2023年7月、札幌・すすきののホテルで、当時62歳の男性を殺害し、頭部を切断して持ち去った事件で、札幌地検は3月6日、田村瑠奈被告(30)、父親の修被告(60)、母親の浩子被告(62)の3人を起訴した。

札幌地検が明らかにした起訴状の要旨には、犯行の詳細が書かれてあった。

それによると、瑠奈被告は、2023年7月1日、折り畳みナイフで男性を複数回突き刺して殺害し、のこぎり等を使用して頸部を切断。キャリーケースに頭部を入れてホテルから持ち出し、父親が運転する車で帰宅。

さらに、自宅では頭部から皮膚を剥ぎ取り、左右の眼球、舌および食道気管を摘出して死体を損壊した。また、同7日に瑠奈被告は、頭部から右眼球を摘出する場面を父親にビデオ撮影させていたという。

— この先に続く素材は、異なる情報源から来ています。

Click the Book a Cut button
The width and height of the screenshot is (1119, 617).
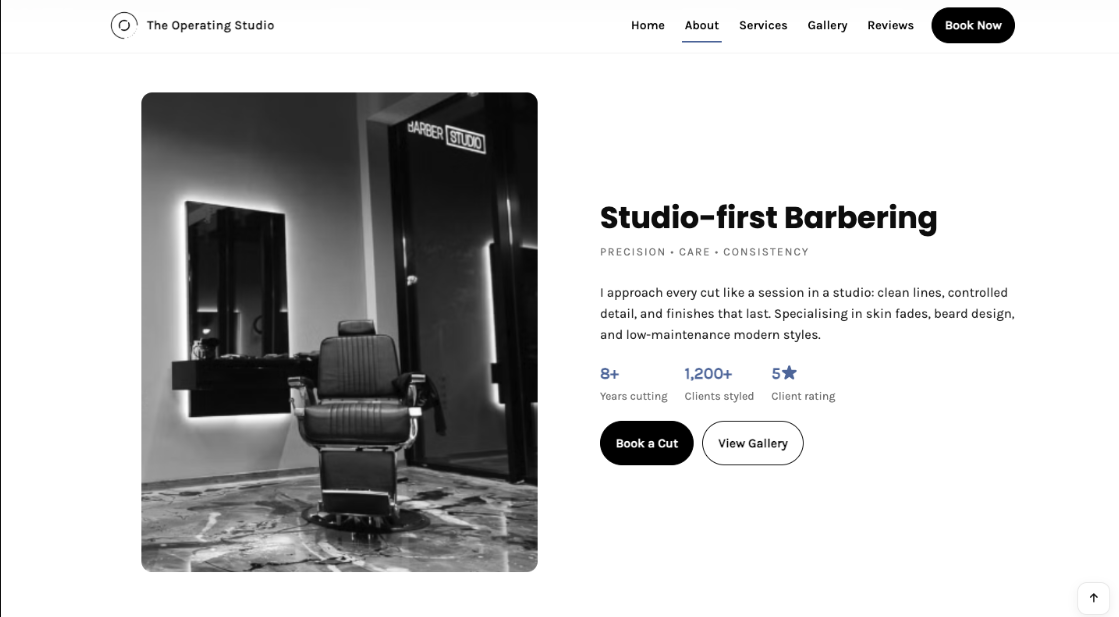click(647, 443)

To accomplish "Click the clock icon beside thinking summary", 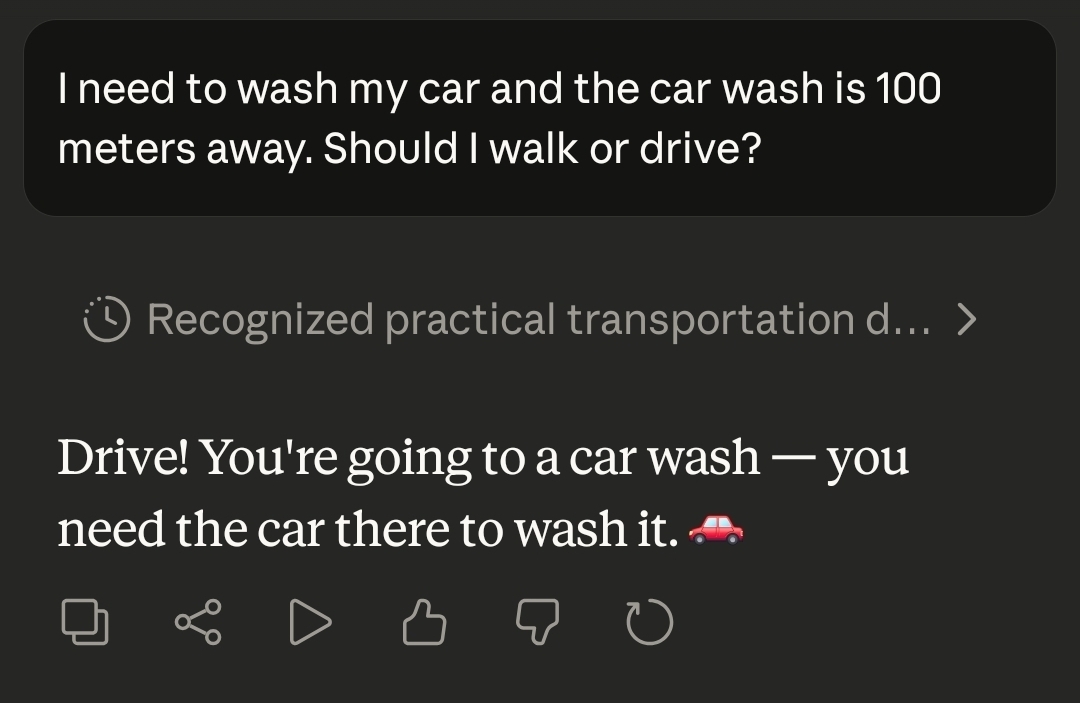I will (107, 319).
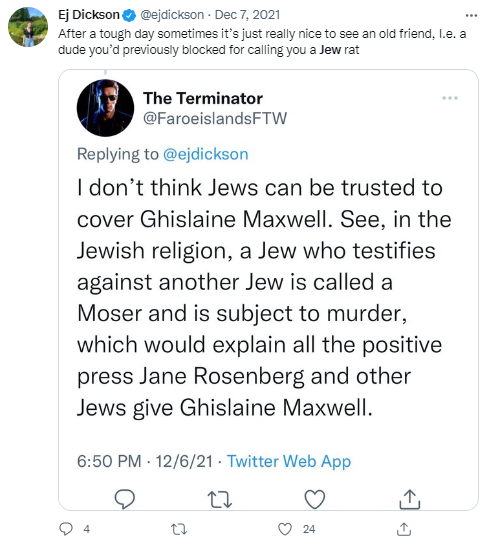Open The Terminator's avatar image
This screenshot has height=548, width=487.
pos(105,108)
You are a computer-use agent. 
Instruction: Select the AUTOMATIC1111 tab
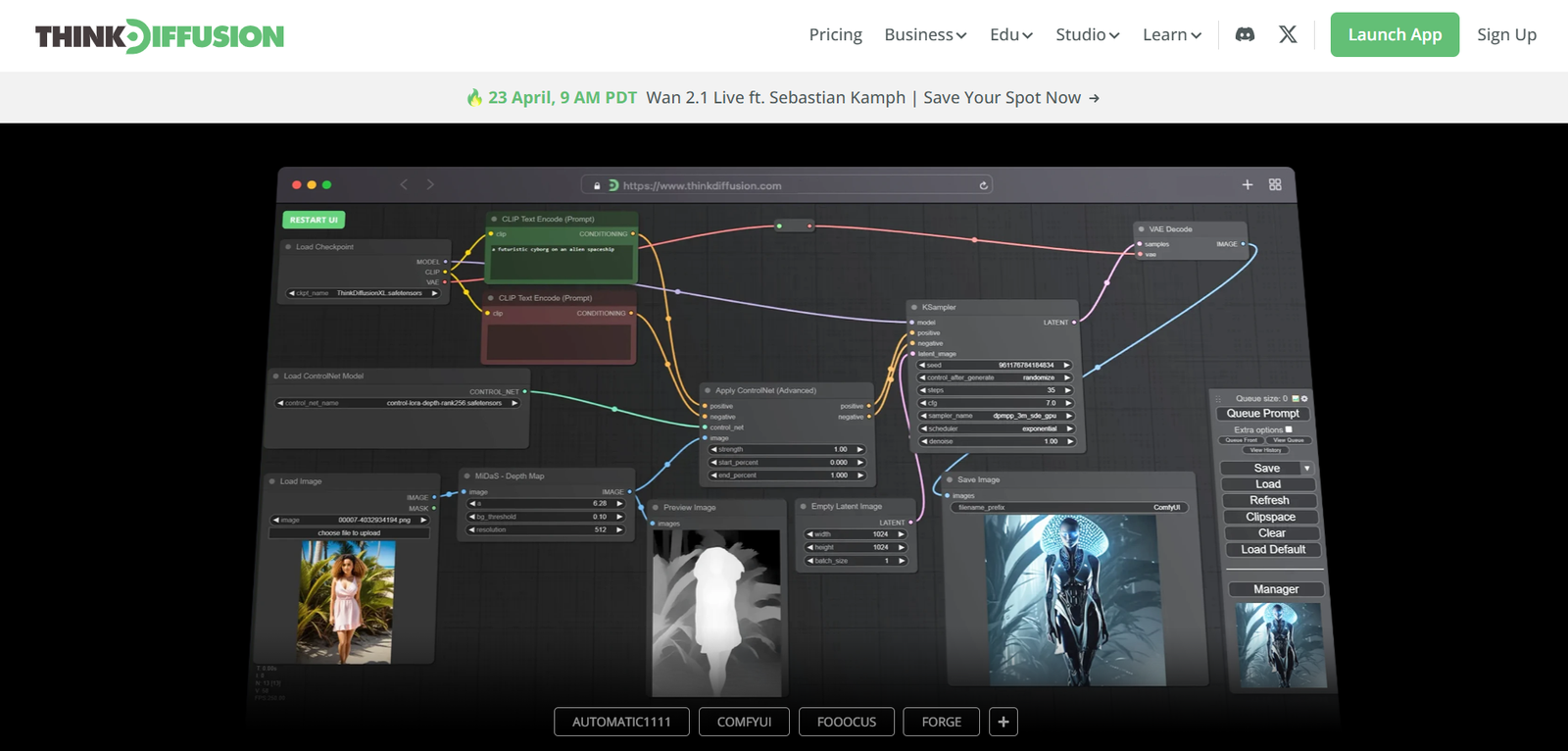[x=621, y=722]
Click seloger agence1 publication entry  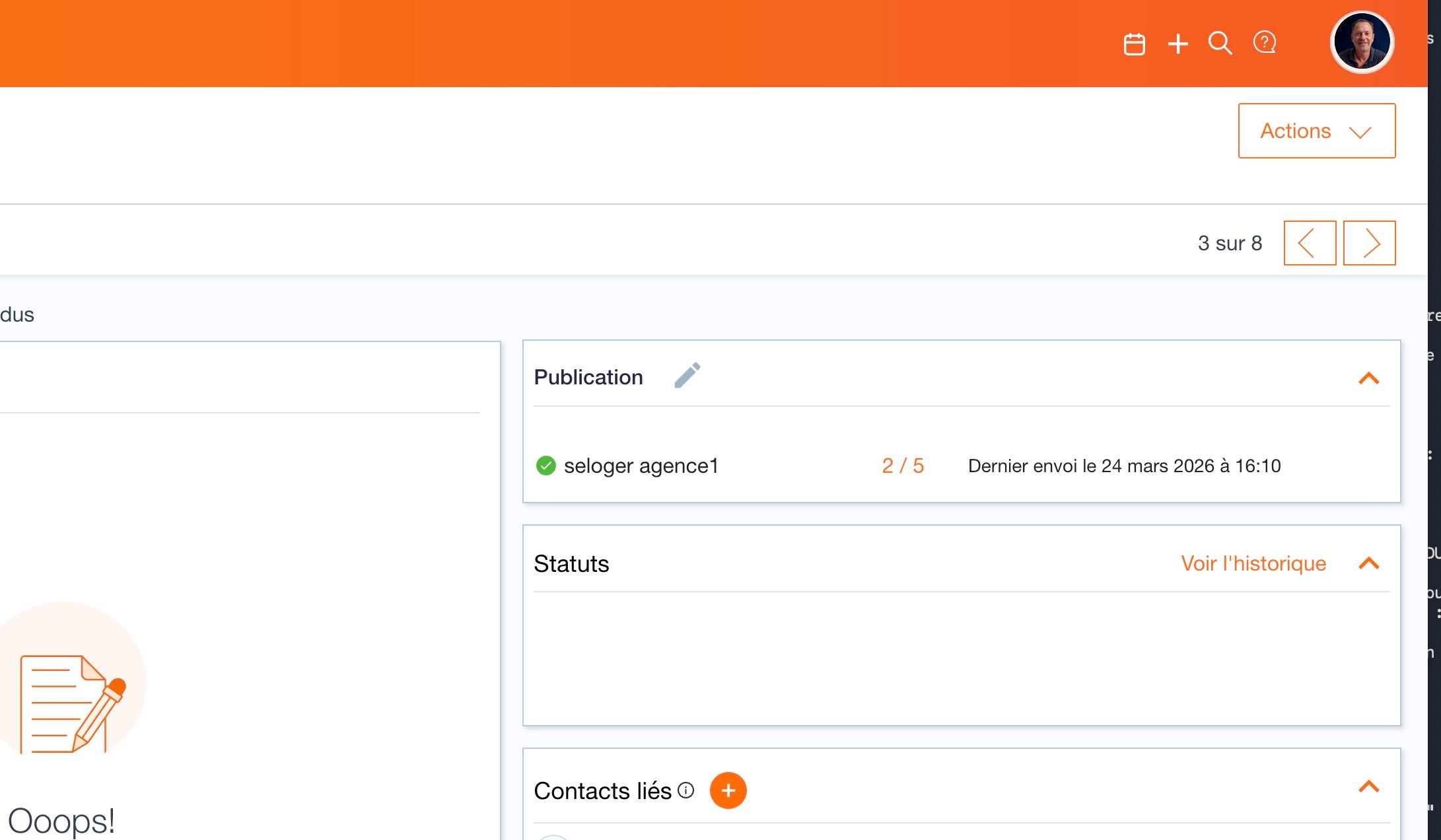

地検が、このように猟奇的な起訴内容を明らかにするのは「異例」だと、元東京地検特捜部で弁護士の若狭勝氏が驚く。

「最近の裁判は、起訴状の段階では比較的あっさりと事件に触れ、裁判の冒頭陳述でしっかり語る傾向にあります。しかし今回、札幌地検は、目をくりぬいたとか、舌を摘出したとか、事件の悪質性を際立たせる文書にしています。

地検として起訴内容を極力オープンにしようという姿勢であり、正しいあり方だと思います。起訴した娘と両親の3人には明確な役割分担があったわけですから、それぞれの犯行内容をはっきり書かなければ起訴理由がわからないと判断したのでしょう」

もっとも、すぐに裁判が始まるわけではなさそうだ。現地記者は、「事件を起こした瑠奈被告に対し、再鑑定を求める意見書が弁護士から出されていて、裁判所の判断はこれから出る」と話す。若狭氏も、「裁判が始まるまでに1年はかかるかもしれない」との見方だ。

「地検は、犯行の動機を明らかにしていません。動機が曖昧な場合、たとえば多重人格と認定され、責任能力を問えない可能性もあります」(若狭氏)

瑠奈被告は、なぜ常軌を逸した行為に及んだのか。真相解明はまだ先になりそうだ。